In a televised meeting with top military leaders, the Russian president said that he still sees Ukraine as a “brotherly nation.”
President Putin invaded Ukraine in February with up to 200,000 troops, starting a conflict that has claimed thousands of lives.
He stated that “the policy of third countries” was to blame for the violence.
Outside of Russia, the theory that Western expansion is to blame has always been shown to be wrong.
During his speech, President Putin said that the West had started “brainwashing” post-Soviet countries, starting with Ukraine.

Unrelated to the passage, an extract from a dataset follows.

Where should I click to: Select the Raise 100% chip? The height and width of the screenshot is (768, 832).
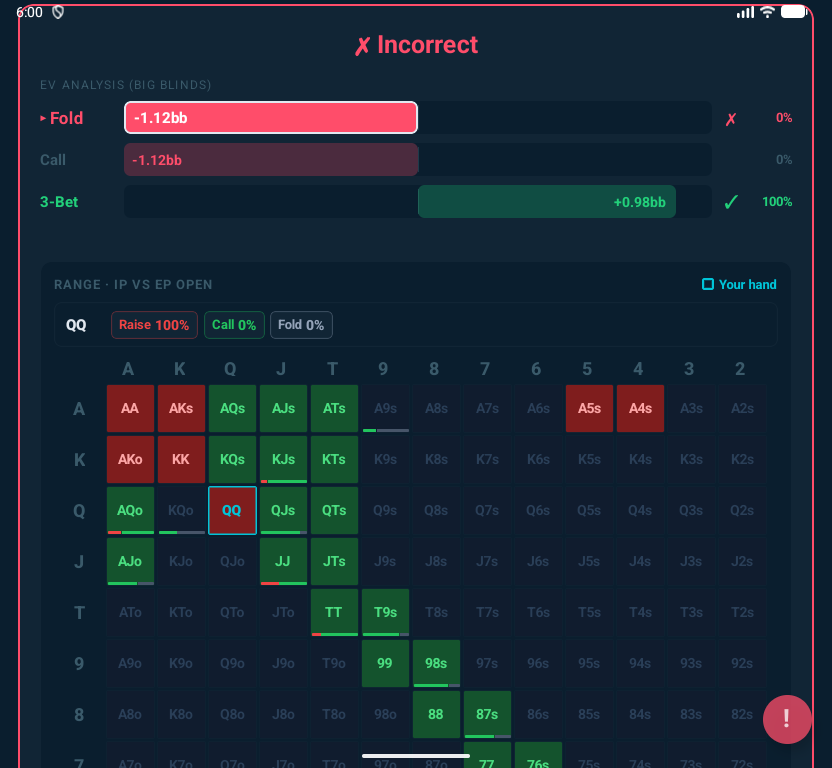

“We tried for years to establish friendly ties with Ukraine, giving loans and inexpensive electricity, but it did not succeed,” he stated.
President Putin’s persistent worries appear to be related to NATO’s expansion since the Soviet Union’s fall in 1991.
Even though the Kremlin has said for a long time that letting former Soviet allies join NATO threatens the alliance’s security, Nato’s main goal after World War II was to stop Russia from expanding.
After Viktor Yanukovych, the pro-Kremlin president of Ukraine, lost his job in 2014 because of months of protests, tensions between the Kremlin and the West grew.
“There is nothing to accuse us of,” President Putin added in his speech. Ukrainians have long been seen as a brotherly people, and I still feel that way.
Although the current situation is tragic, we are not to blame.
In a round of assaults against Ukraine‘s electrical infrastructure that began on October 10, Russia has fired over a thousand missiles and attack drones made in Iran.
Millions have been in the dark since the attacks.
Military leaders promised to carry on the ostensible “special military operation” through 2023.
When Russia launched its full-scale invasion in February, President Putin promised that only trained forces would take part.
But by September, all had altered as he declared a “partial mobilization,” which might have resulted in the enlistment of hundreds of thousands of Russians.
The Russian defense minister, Sergei Shoigu, has now suggested that the minimum age for conscription be raised.
Russians can now be drafted for forced military service if they are 18 to 27 years old; Mr. Shoigu is now recommending that this also apply to those who are 21 to 30 years old.
Mr. Shoigu also said that bases would be set up in Berdyansk and Mariupol, two port cities that the Russian offensive took over.
But recently, Ukrainian forces have made some big steps forward. For example, they took back Kherson, which was the only provincial capital that Russian forces had held since the invasion.
President Volodymyr Zelensky gave the speech on his first trip outside of Ukraine since Russia invaded ten months earlier.